Ces deux temps corporels qui structurent ma créativité. Le premier : assis en arrière, un clavier indépendant posé sur les cuisses, les bras le long du corps, la tête juste dans l’axe où elle ne pèse rien. Ou un cahier sur la table, le buste posé sur le plateau, la tête logée au creux du bras, la main qui glisse lentement sur la page. Un corps au repos, sans effort, sans tenue. Accueillir, laisser venir, laisser monter, faire de la place à ce qui survient, observer. Besoin de ce premier temps. C’est le corps qui dicte. Les autres postures sont désagréables, inconfortables, coûteuses, refusées. Ça dure un temps. (Peut-être une heure environ.)
Et puis, un mélange entre contentement (comme un ventre repu) et impulsion, voire une saturation. J’ai besoin de m’asseoir autrement, je peux me mettre droit sur ma chaise, ranger le cahier ou le clavier autonome, rapprocher le Mac. Et m’y mettre. Ça y est, je suis debout, je suis lancé, prêt à me coltiner le monde.

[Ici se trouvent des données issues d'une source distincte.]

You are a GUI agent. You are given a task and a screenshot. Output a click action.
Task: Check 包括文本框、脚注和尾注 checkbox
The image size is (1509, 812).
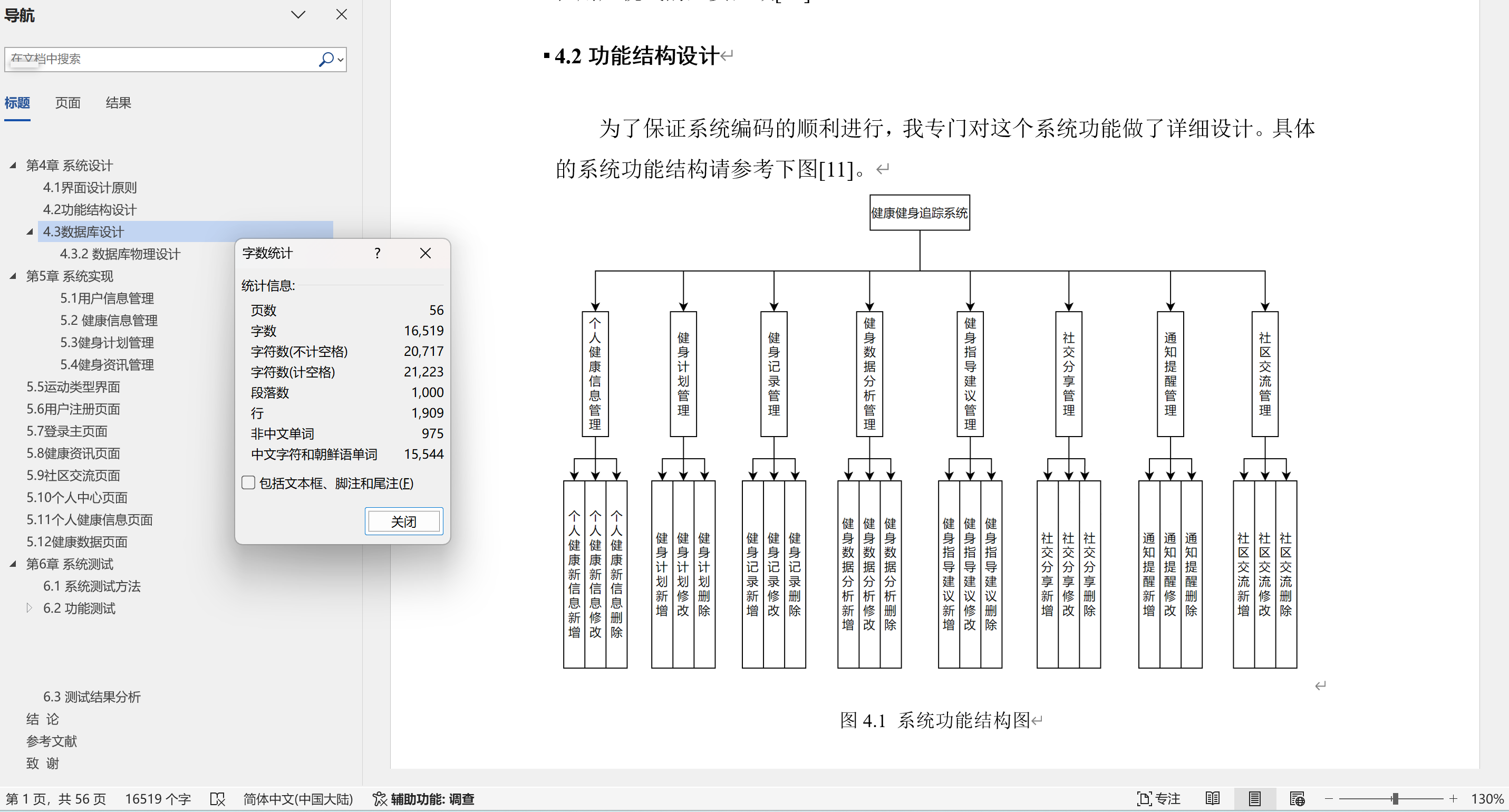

Frappé ce matin combien tout se passe d’abord dans le corps, depuis le corps, les sensations : les bonnes sensations comme des moules dans lesquels je trouve mon aise, là où je suis. Je ne décide pas. J’ai le choix de m’y accorder ou de brûler les étapes – mais je n’arrive plus à ne pas sentir la violence que je me fais.